Extract to read:
^^^^

The most formally experimental episode in the entire series. June 17, 1994 intercuts the O.J. Simpson Bronco chase with every other major sports event happening simultaneously that day: the Rangers' Stanley Cup parade, Game 5 of the NBA Finals, Arnold Palmer's last US Open round, and more. The result is something that feels less like a sports documentary and more like a portrait of a single extraordinary day in American life. Nothing else in the series attempts what this one does.

3. Once Brothers

Vlade Divac and Dražen Petrović were teammates, friends, and brothers in every meaningful sense. Then Yugoslavia fell apart. Once Brothers tells the story of their friendship and its unraveling with a simplicity and emotional honesty that makes it one of the most affecting sports documentaries ever made, not just the best 30 for 30. The ending is genuinely heartbreaking in a way that stays with you.

2. You Don't Know Bo

Bo Jackson might be the most purely gifted athlete in American sports history. You Don't Know Bo makes that case with highlight after highlight and testimony after testimony from people who watched him do things that simply should not have been possible in two professional sports simultaneously. It's the most joyful episode the series has produced, and the moment it turns, when Jackson's career ends on an ordinary play in an ordinary game, hits harder because of all the joy that came before it.

^^^^

Given material:
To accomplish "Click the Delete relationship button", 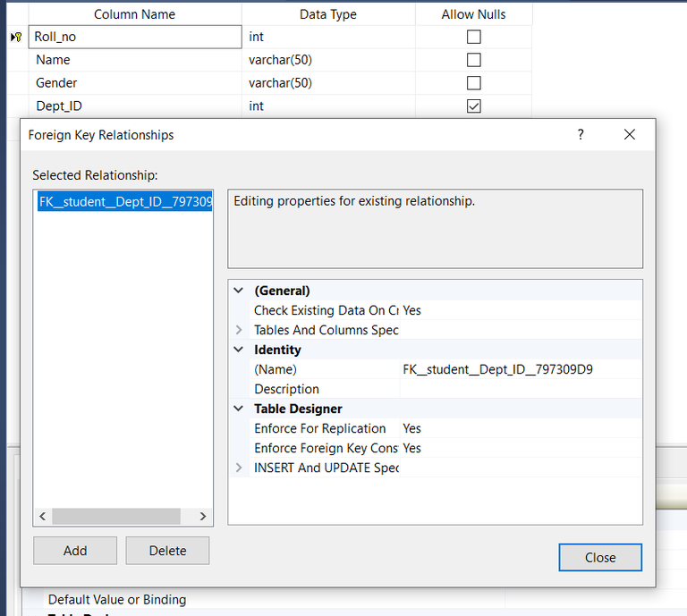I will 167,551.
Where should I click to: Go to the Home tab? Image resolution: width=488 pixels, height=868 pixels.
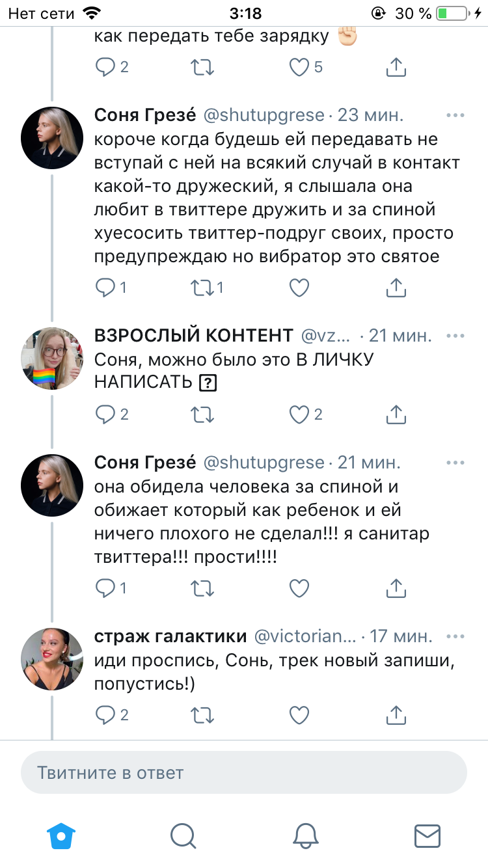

^^^^

Your task: Name every person the passage on sports documentaries mentions by name. The material placed after the text was taken from a separate source.

Correct result: O.J. Simpson, Arnold Palmer, Vlade Divac, Dražen Petrović, Bo Jackson